◆ SOURCE INFORMATION
╔══

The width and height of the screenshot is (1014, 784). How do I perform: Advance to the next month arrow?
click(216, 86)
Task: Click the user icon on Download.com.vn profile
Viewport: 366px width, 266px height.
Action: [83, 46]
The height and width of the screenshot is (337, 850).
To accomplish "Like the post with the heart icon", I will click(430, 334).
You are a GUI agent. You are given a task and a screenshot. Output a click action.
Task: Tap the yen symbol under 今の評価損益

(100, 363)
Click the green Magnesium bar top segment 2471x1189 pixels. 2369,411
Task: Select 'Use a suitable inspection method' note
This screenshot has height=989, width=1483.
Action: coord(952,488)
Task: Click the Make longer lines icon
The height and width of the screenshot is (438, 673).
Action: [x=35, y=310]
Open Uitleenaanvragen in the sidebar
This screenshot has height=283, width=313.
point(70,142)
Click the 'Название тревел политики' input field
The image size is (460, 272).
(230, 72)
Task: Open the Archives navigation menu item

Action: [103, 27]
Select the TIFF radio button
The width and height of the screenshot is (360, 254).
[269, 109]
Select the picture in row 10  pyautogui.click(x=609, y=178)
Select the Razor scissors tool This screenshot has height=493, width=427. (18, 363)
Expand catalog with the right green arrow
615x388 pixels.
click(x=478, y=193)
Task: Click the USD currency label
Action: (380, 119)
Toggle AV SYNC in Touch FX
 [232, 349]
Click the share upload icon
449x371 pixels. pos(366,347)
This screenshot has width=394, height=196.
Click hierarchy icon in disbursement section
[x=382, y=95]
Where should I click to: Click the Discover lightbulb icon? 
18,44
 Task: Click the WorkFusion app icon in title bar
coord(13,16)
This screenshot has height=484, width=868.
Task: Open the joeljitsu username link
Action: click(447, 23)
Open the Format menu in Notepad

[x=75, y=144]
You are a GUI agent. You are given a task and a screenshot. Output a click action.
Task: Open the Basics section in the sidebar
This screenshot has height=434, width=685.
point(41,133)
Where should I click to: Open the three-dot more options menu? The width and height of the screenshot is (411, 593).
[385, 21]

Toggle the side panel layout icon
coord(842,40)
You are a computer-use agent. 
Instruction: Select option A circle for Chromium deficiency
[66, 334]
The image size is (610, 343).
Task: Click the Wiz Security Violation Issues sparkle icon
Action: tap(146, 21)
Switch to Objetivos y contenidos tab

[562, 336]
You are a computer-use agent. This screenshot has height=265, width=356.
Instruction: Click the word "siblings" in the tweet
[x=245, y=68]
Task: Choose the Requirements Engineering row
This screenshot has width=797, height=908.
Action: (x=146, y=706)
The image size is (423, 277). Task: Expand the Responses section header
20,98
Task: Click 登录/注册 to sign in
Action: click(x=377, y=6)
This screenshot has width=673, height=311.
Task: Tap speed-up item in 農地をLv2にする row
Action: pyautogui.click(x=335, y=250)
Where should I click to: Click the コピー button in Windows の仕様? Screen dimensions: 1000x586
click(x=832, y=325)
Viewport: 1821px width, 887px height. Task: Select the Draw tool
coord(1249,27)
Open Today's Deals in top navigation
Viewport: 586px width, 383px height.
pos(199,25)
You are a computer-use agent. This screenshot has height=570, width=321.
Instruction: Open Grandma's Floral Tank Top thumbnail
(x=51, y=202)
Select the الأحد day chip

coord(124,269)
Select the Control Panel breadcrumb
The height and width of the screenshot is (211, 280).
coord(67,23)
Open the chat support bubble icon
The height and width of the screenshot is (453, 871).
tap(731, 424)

╚══

◆ WHAT THIS TASK INVOLVES
The answer must consist of each line in the entries above that includes "computer".

◆ TASK RESULT
You are a computer-use agent. 
You are a computer-use agent. This screenshot has height=265, width=356.
You are a computer-use agent. This screenshot has height=570, width=321.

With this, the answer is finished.